--- start Extract ---

What does school want out of students?
What an
educational institution expect from students? This is a real intriguing question.
To me, it’s like asking what a mother expects from her children. She just wants
the best for them, but what is the best? Successful life, a good job, a participating
member of this society, maybe a critical thinker who will see beyond the limits
traced by our society or even better a follower who will fit into the stereotype
of good student, drawed by our archaic educational system.
In my early age,
I was looking at school as institution of knowledge and discipline. We assimilated
school to a mother in my culture, it’s a place where educators are treating you
as their own children because we going to be the future of this nation. Our
parents were proud of us whenever we had good grades. For them, the only way to
succeed in life was to succeed in school. Thinking about this period, I have
the feeling that I was a dupe. I spent 12 years seeking knowledge to meet the
school’s as well as my parents’ expectations.
Before reaching
high school, I was not paying any attention to our educational system. It
consisted on learning information that will be asked to be thrown on a piece of
paper during the exam day. Who am I to think differently? As long as I hag good
grades and my parents and teachers were satisfy, it worked for Me., I had to
use one skill, my memory. Having a strong memory made the exercise easy for me
and according to my educators; I was a good student.

--- end Extract ---
--- start Given records ---

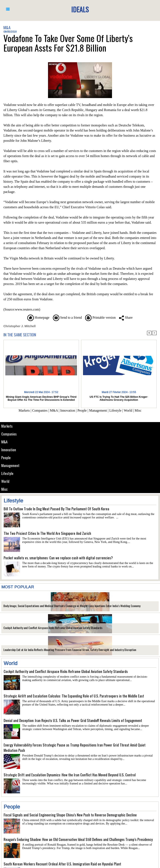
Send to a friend (68, 317)
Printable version (100, 317)
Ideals (80, 9)
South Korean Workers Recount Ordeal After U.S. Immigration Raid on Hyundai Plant (62, 864)
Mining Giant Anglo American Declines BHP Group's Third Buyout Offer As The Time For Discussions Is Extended (41, 398)
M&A (4, 442)
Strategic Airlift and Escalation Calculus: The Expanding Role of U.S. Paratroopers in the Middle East (74, 696)
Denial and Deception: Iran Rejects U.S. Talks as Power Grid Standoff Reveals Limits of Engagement (73, 720)
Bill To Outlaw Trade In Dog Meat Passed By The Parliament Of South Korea (56, 509)
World (5, 481)
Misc (4, 489)
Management (10, 465)
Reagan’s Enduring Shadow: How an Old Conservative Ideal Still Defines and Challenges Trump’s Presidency (78, 839)
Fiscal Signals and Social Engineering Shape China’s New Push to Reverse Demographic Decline (70, 815)
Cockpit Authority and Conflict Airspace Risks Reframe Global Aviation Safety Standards (53, 627)
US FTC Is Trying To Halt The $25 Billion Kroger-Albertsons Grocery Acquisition (119, 398)
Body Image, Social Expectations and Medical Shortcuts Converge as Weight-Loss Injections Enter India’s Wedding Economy (72, 606)
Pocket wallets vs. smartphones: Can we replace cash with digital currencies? (58, 558)
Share (126, 317)
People (6, 458)
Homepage (38, 317)
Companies (9, 434)
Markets (7, 426)
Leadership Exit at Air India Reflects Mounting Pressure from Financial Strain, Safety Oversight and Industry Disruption (70, 650)
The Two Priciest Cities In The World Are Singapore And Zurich (47, 533)
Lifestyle (7, 473)
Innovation (8, 450)
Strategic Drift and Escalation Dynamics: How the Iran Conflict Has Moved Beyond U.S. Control (70, 775)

--- end Given records ---

__Instruction 1__:
In the essay on what school expects from students, translate this sentence into Spanish: "Our parents were proud of us whenever we had good grades."
__Instruction 2__:
Quote the records from their first line through the line containing "Strategic Airlift and", including both ends. Omit the pictures.

__Final answer 1__:
Nuestros padres se sentían orgullosos de nosotros cada vez que sacábamos buenas notas.

__Final answer 2__:
Send to a friend (68, 317)
Printable version (100, 317)
Ideals (80, 9)
South Korean Workers Recount Ordeal After U.S. Immigration Raid on Hyundai Plant (62, 864)
Mining Giant Anglo American Declines BHP Group's Third Buyout Offer As The Time For Discussions Is Extended (41, 398)
M&A (4, 442)
Strategic Airlift and Escalation Calculus: The Expanding Role of U.S. Paratroopers in the Middle East (74, 696)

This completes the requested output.